BBC Confirms 50% Bitrate Savings For H.265/HEVC Vs H.264/AVC (bbc.co.uk)
An anonymous reader writes: A research team from the BBC has done a series of tests to confirm earlier computations showing a ~50% savings in bit rate for H.265/HEVC compared to video using H.264/AVC at comparable quality. "The subjective tests used a carefully selected set of coded video sequences at four different picture sizes: UHD (3840x2160 and 4096x2048), 1080p (1920x1080), 720p (1280x720) and 480p (832x480), at frame rates of 30Hz, 50Hz, or 60Hz. The video content was chosen to represent diverse spatial and temporal characteristics, and then coded using HEVC and AVC standards at a wide span of bit rates producing a variety of quality levels." Here is the full published analysis. "The tests confirmed the significant compression efficiency improvements achieved in HEVC, verifying the results previously reported using objective quality metrics (PSNR based methods)." The team did not test against VP9, which is shaping up to be an impressive standard as well.
I've played in this space in a former position. Interesting lessons learned:
- PSNR is nearly worthless: An image with almost the same score can look terrible. Not all the time, but enough of the time.
- The only quantitative test I found that worked reliably was an old analog Tektronix PQA500 (lots of work to use for digital CODEC.)
- Management didn't like the PQA data (it said our product was terrible), decided to use PSNR data (product is great!)
- Customers fixed this discrepancy and product line failed spectacularly (due to video quality, surprise!)

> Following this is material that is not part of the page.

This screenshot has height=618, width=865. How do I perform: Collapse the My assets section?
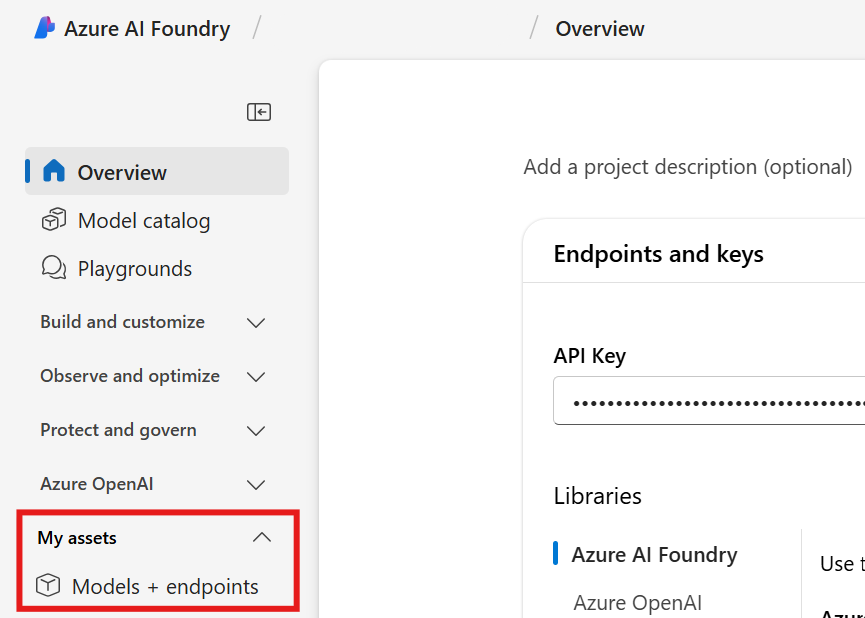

- I never could find any published information sufficient to recreate the Tek PQA algorithm.
50% bitrate reduction vs H.264 sure, but not vs x264 which is the current gold standard for HQ video compression.
It's like comparing a new audio codec to the original fraunhofer MP3 encoder. LAME on the other hand is a significantly better MP3 encoder like x264 is a better H.264 encoder.
My own compression testing between HEVC and x264 show that at verty low bitrates, yes HEVC is better, but only at bitrates below what I would normally use and what I would consider "quality" encodes.
When you compare say a 10GB x264 encode of a full-length BluRay film, even 8GB for the HEVC does not provide an equal or superior copy.
The problem is, HEVC is expensive. While the MPEG-LA made h.264 the way it is by making streaming free (if the viewer doesn't pay) and offering caps to the maximum license fees, thereby encouraging big users (Cisco, Apple, Microsoft, Netflix, etc) to switch to h.264 and merely pay the cap every year
Of course, MPEG-LA wanted to encourage the switch to HEVC by offering the same terms, and several patentholders balked which is why they pulled out of the MPEG-LA pool and created the HEVC Alliance which licenses without a cap, without free streaming (they want some money per HEVC stream), meaning the money you save in bandwidth might go straight to licensing fees.
And I'm sure the BBC streams under h.264 were basically cost-free since the streams were available at no charge (granted, you paid with your TV license, but the MPEG-LA doesn't count that), so switching will create costs.